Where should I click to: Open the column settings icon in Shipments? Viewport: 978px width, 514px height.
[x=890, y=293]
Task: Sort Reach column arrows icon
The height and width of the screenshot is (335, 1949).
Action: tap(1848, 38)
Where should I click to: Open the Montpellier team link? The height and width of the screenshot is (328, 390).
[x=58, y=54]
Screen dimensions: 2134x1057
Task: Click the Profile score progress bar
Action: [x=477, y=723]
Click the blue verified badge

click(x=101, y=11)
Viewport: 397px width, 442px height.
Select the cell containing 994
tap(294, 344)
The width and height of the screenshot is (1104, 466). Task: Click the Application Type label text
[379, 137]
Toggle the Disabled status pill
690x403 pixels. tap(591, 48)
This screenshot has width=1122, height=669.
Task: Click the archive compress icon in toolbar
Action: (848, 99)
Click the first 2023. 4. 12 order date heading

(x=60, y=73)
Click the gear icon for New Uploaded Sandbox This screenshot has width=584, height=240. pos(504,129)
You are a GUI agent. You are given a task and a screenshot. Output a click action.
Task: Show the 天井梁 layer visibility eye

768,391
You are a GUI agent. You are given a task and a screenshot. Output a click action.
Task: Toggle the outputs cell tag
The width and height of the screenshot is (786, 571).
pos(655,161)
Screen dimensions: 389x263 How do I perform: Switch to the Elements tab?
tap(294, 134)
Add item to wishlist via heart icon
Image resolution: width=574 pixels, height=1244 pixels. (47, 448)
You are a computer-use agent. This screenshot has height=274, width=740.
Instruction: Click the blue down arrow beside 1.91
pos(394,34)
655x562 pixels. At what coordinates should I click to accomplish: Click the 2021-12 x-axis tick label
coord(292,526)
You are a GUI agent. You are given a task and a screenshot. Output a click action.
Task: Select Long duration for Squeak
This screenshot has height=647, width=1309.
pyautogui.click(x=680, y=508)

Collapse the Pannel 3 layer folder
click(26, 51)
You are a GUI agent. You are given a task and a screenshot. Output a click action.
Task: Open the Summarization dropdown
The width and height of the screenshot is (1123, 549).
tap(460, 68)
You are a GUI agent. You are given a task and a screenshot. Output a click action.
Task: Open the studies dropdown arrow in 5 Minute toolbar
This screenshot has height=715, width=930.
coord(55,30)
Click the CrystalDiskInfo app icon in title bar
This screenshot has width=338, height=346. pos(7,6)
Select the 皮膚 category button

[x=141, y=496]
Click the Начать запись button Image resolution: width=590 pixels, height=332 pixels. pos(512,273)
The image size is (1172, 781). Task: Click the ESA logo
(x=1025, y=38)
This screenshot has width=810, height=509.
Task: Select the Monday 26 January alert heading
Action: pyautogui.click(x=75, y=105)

#### Written task
Lay out the part of the material that opens with the line containing "Where should I click to: Open the Montpellier" and closes with the line containing "pos(655,161)" as a JSON list of strings, one string per line, with blank lines left out.

#### Completed task
[
  "Where should I click to: Open the Montpellier team link? The height and width of the screenshot is (328, 390).",
  "[x=58, y=54]",
  "Screen dimensions: 2134x1057",
  "Task: Click the Profile score progress bar",
  "Action: [x=477, y=723]",
  "Click the blue verified badge",
  "click(x=101, y=11)",
  "Viewport: 397px width, 442px height.",
  "Select the cell containing 994",
  "tap(294, 344)",
  "The width and height of the screenshot is (1104, 466). Task: Click the Application Type label text",
  "[379, 137]",
  "Toggle the Disabled status pill",
  "690x403 pixels. tap(591, 48)",
  "This screenshot has width=1122, height=669.",
  "Task: Click the archive compress icon in toolbar",
  "Action: (848, 99)",
  "Click the first 2023. 4. 12 order date heading",
  "(x=60, y=73)",
  "Click the gear icon for New Uploaded Sandbox This screenshot has width=584, height=240. pos(504,129)",
  "You are a GUI agent. You are given a task and a screenshot. Output a click action.",
  "Task: Show the 天井梁 layer visibility eye",
  "768,391",
  "You are a GUI agent. You are given a task and a screenshot. Output a click action.",
  "Task: Toggle the outputs cell tag",
  "The width and height of the screenshot is (786, 571).",
  "pos(655,161)"
]